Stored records

▬▬▬

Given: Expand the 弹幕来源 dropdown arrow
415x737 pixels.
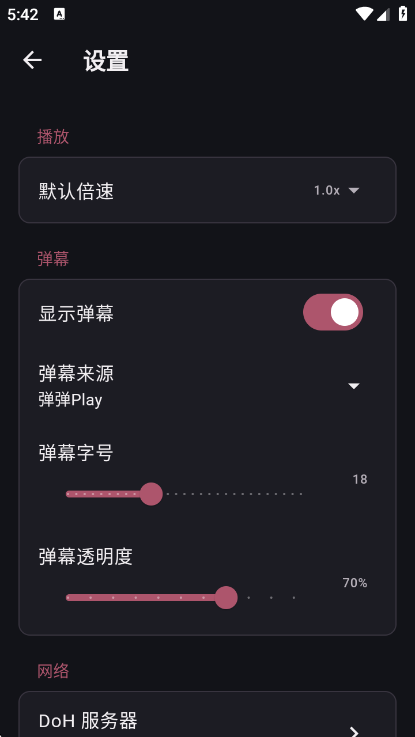Looking at the screenshot, I should pos(353,386).
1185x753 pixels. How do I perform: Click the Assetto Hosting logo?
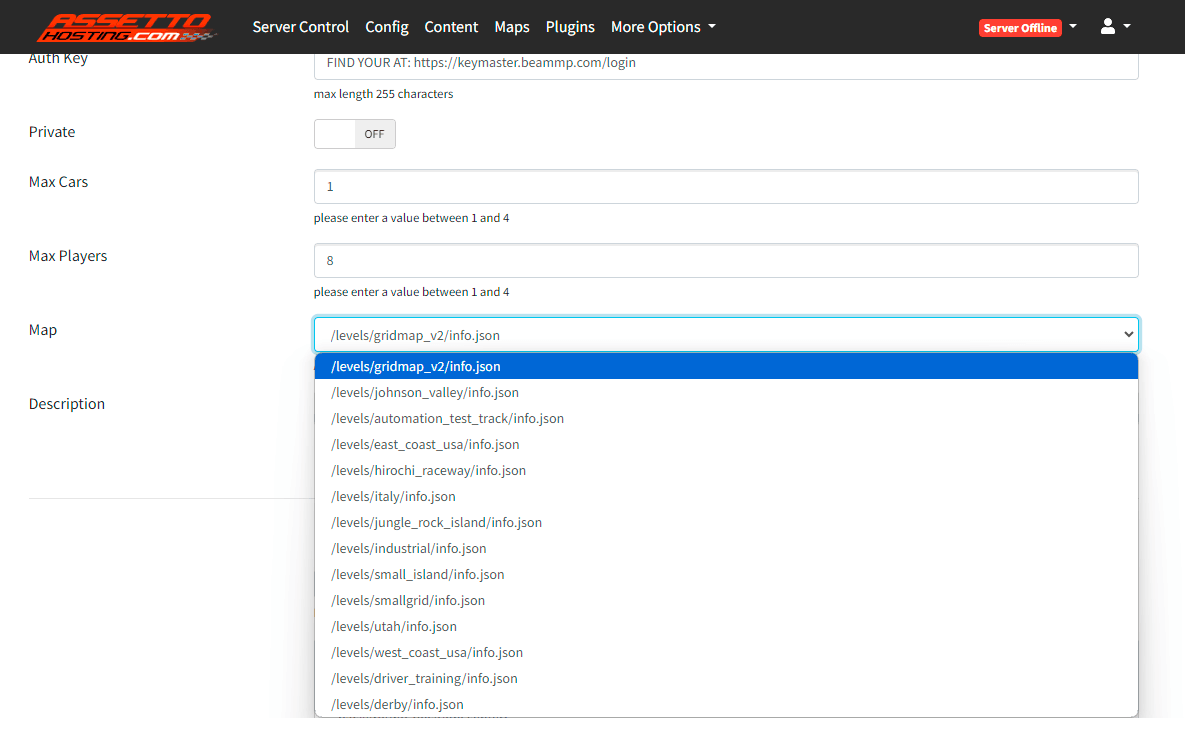click(x=127, y=27)
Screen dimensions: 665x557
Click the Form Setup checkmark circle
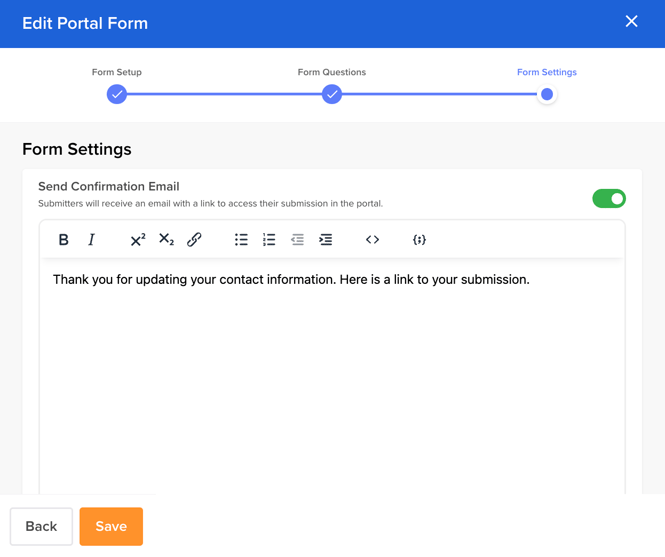(117, 94)
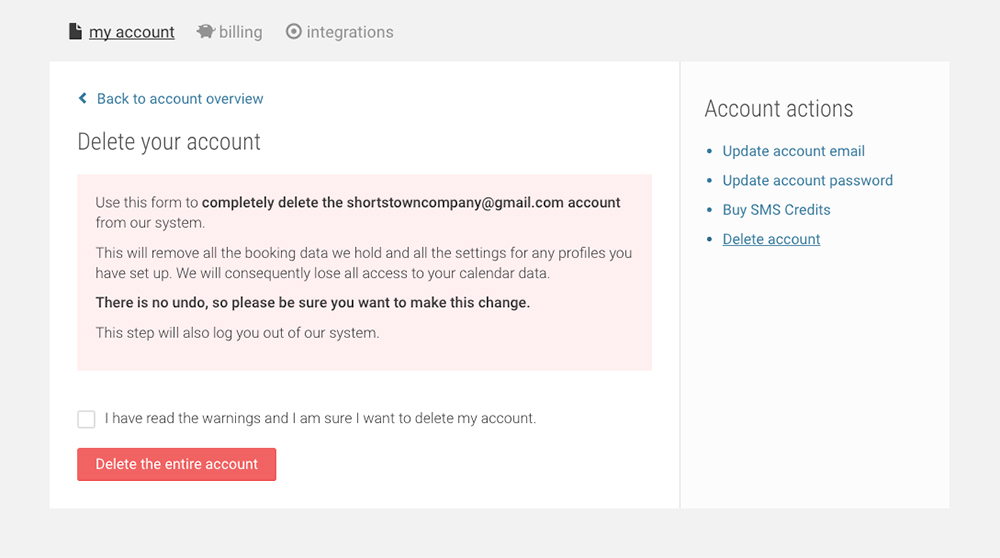Click the circular integrations icon
The height and width of the screenshot is (558, 1000).
[x=293, y=32]
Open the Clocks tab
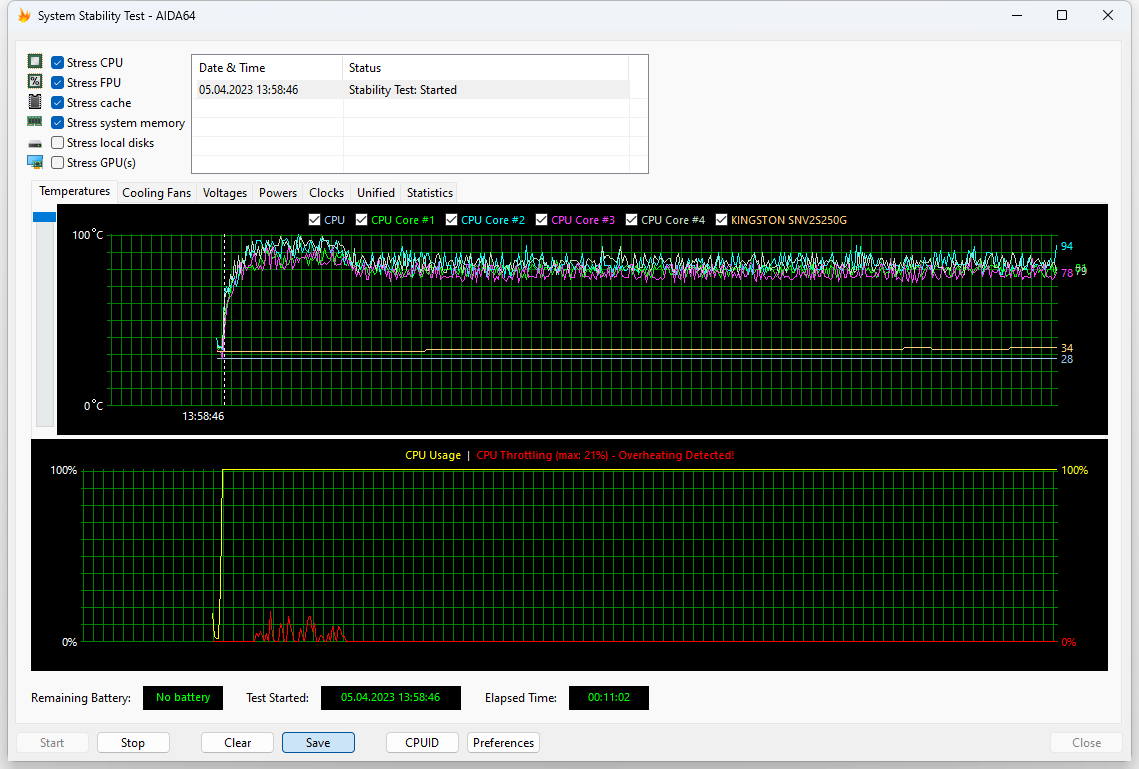Screen dimensions: 1139x769 [326, 192]
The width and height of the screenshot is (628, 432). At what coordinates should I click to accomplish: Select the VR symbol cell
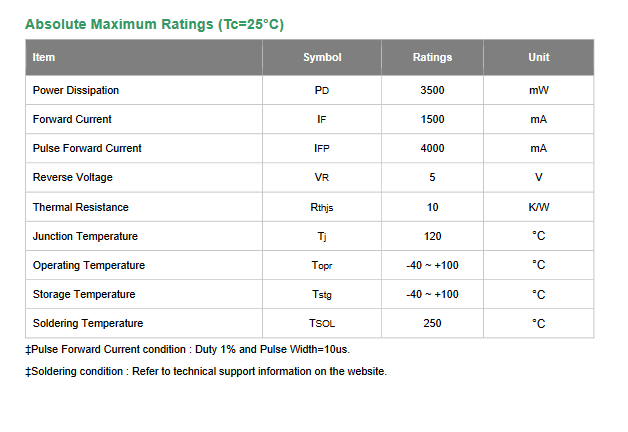[322, 177]
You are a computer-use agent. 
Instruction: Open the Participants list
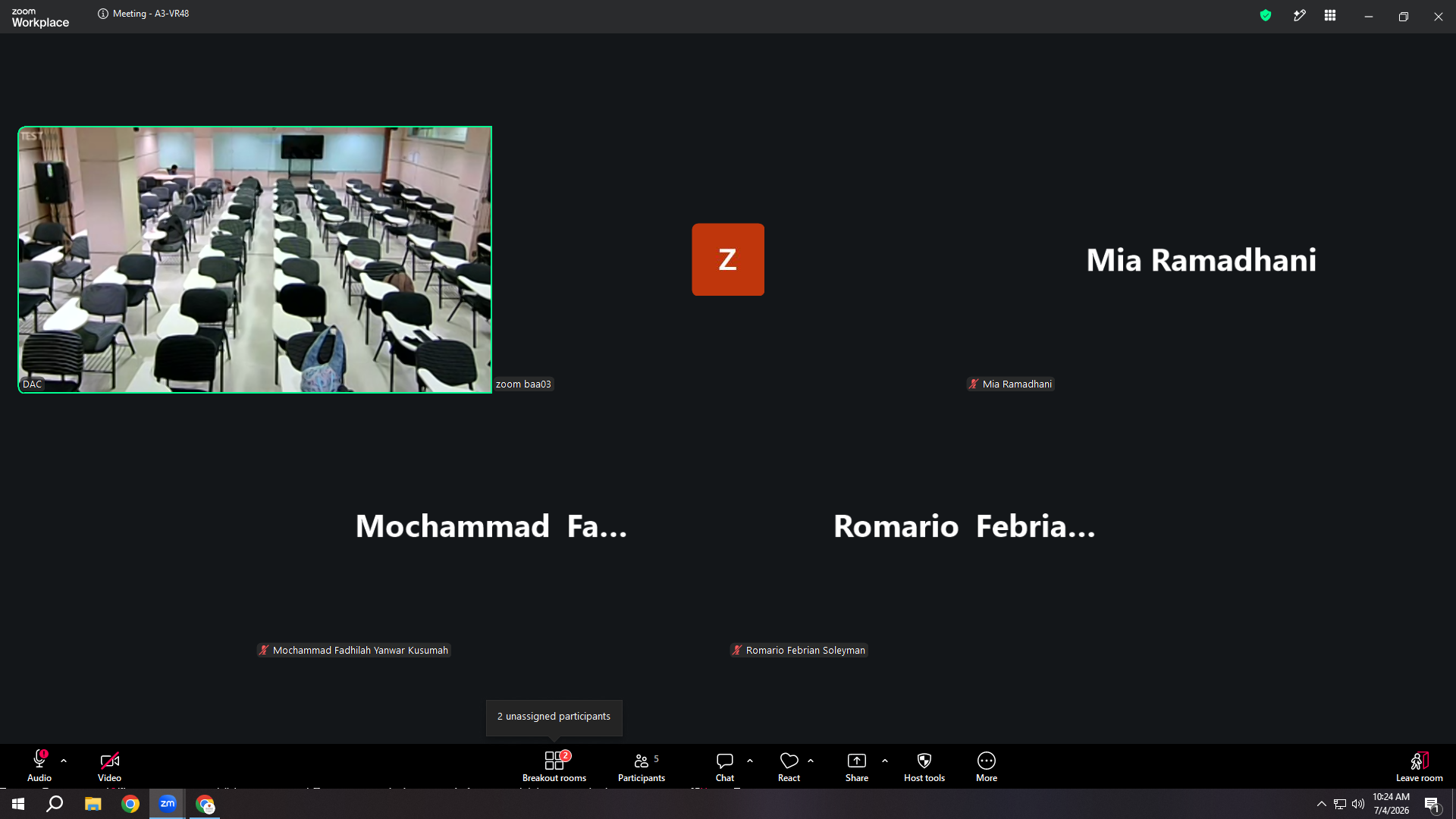pyautogui.click(x=641, y=766)
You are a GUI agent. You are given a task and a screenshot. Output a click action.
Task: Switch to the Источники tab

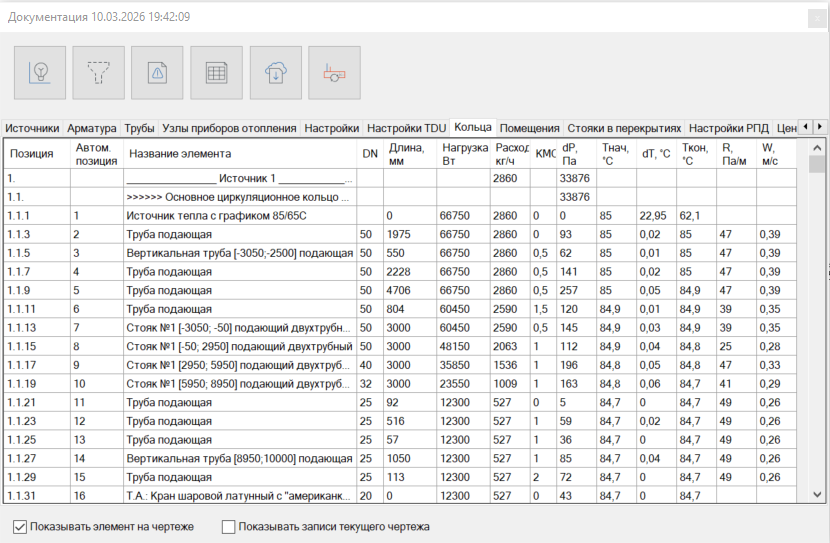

▬▬▬

EXERCISE:
Filter the data above down to lines with the word "agent", and copy them.

RESPONSE TO THIS TASK:
You are a computer-use agent. 
You are a GUI agent. You are given a task and a screenshot. Output a click action.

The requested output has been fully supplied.